Witam,
wrzucę swoje 3 grosze do poruszonego wątku bo też jestem posiadaczką tipsów żelowych. Są to moje drugie tipsy w życiu, pierwsze miałam prawie 2 lata temu zrobione w "profesjonalnym" salonie piękności za 125 zł. wrrr.... Nosiłam je jakiś miesiąc. Już po 3 dniach odpadł mi pierszy tips więc sama go sobie przykleiłam... Kropelką. To była taka nagła myśl i potrzeba chwili
Po ok. trzech tygodniach moje paznokcie (konkkretnie na 3 palcach) zaczęły zmieniać kolor na zielonoszary, więc już się nie zastanawiałam tylko sama bez najmniejszego trudu pościągałam sobie tipsy podważając leciutko z boku paznokciem, odskakiwały bez najmniejszego problemu.
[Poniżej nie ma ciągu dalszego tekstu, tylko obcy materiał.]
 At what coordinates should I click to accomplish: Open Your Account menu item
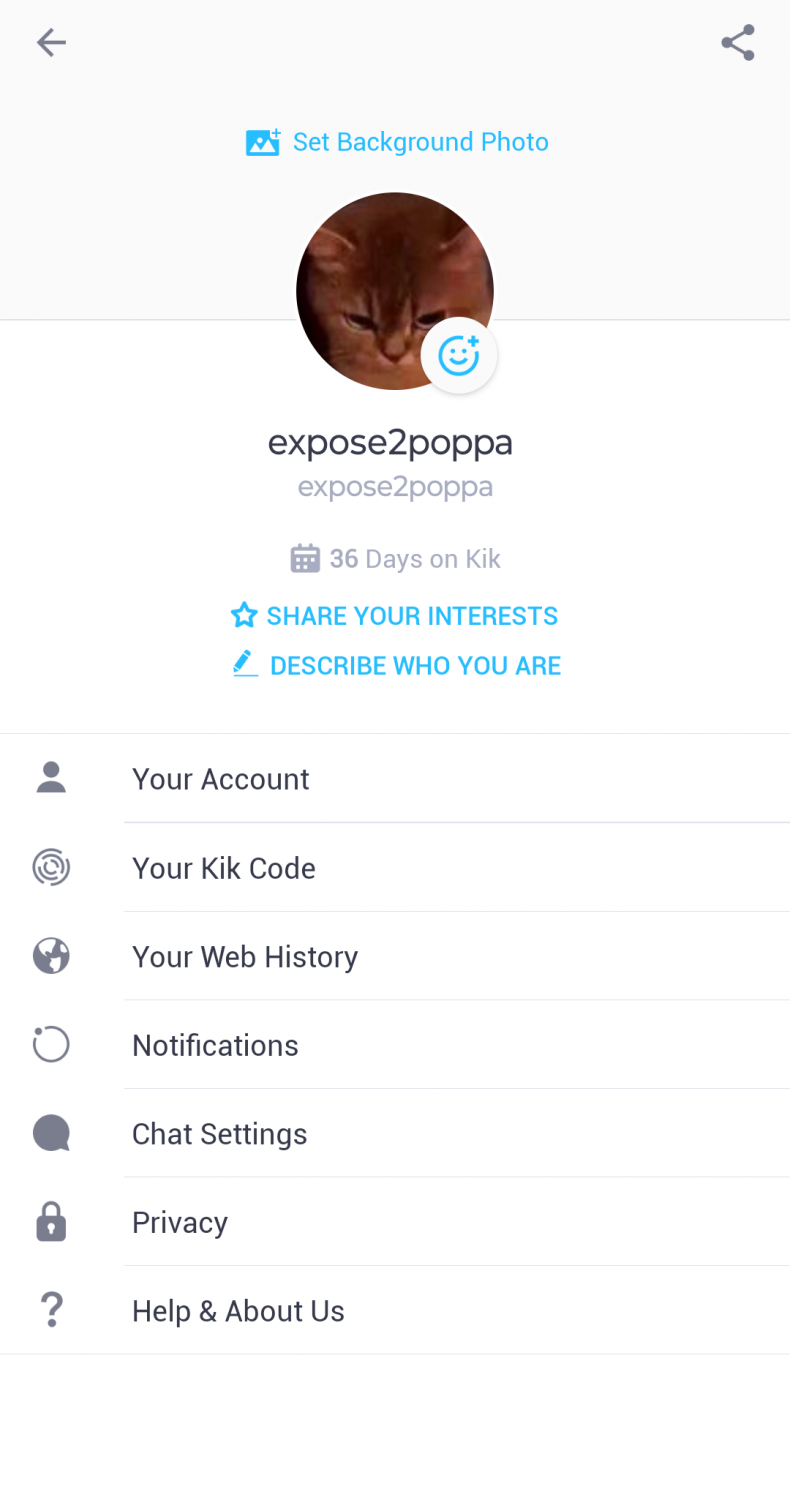(x=221, y=779)
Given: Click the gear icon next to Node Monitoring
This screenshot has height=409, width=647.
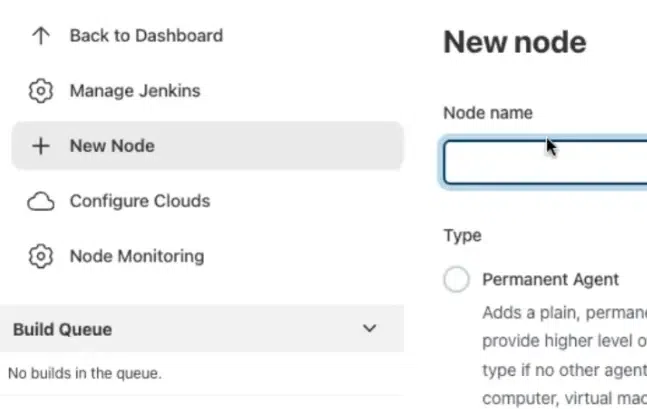Looking at the screenshot, I should coord(40,256).
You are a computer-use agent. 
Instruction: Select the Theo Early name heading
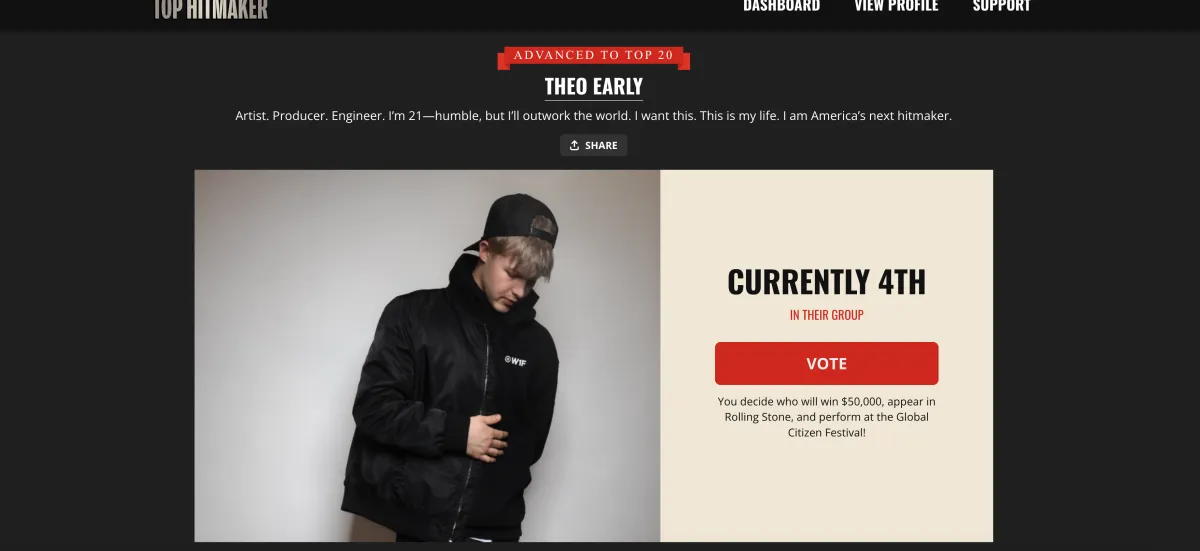[594, 86]
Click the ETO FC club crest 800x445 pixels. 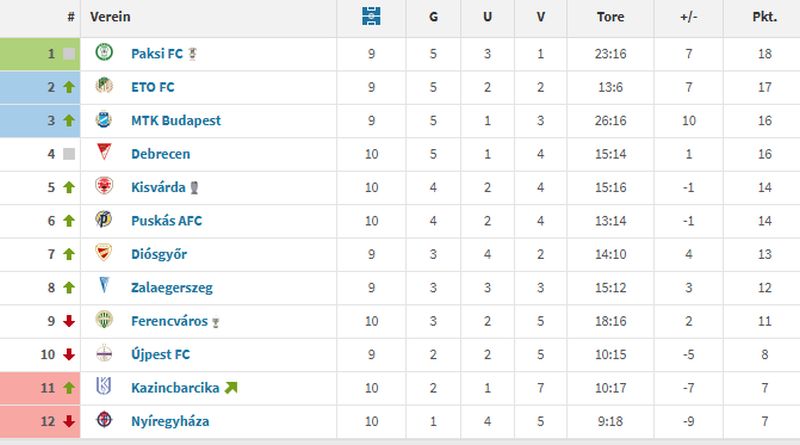coord(102,87)

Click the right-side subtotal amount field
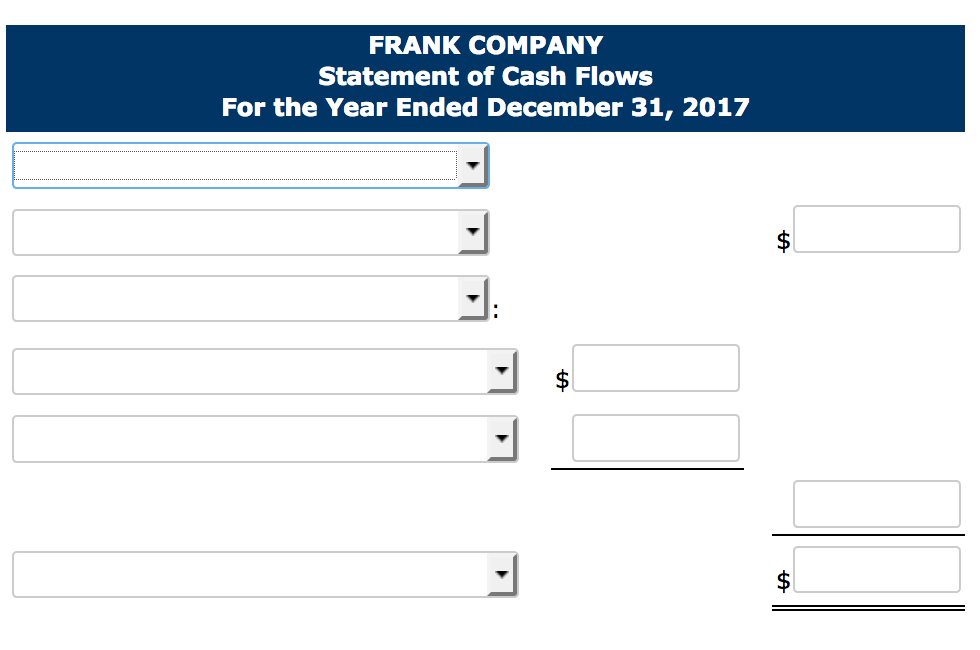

Teraz już wiem, że trafiłam do fatalnego salonu
(miał b. dobrą renomę w okolicy) i żałuję, że nie poszłam tam od razu z reklamacją tylko dałam sobie luz i odżałowałam wywaloną w błoto kasę. Tipsy były po prostu źle założone, pewnie stary był klej, żel i wszystko inne z wyjątkiem manicurzystki
Paznokcie długo dochodziły do siebie ale ponieważ mimo poważnego wieku jestem namiętną obgryzaczką więc znowu pomyślałam o tipsach...
Teraz założyła mi je koleżanka, która zrobiła kurs, zakupiła potrzebne akcesoria (wszystko świeżutkie) i uczy się fachu na znajomych. Nie chcę zapeszać, ale minęły 3 tygodnie i nic się nie dzieje, paznokcie wyglądają super i ja super się z nimi czuję. Byłam w szoku gdy po nałożeniu żelu (tego właściwego) i wsadzeniu pod lampę czułam ból, bo przy poprzednich tipsach nie było takiego efektu, tymczasem powinno "zapiec" bo tak utwardza się ten żel.
Tak więc trzeba mimo dużej konkurencji dobrze trafić i nie dać sobie wmówić, że tak ma być.
Co do zmywania lakieru z żelówek to na 100% zmywacz bez acetonu.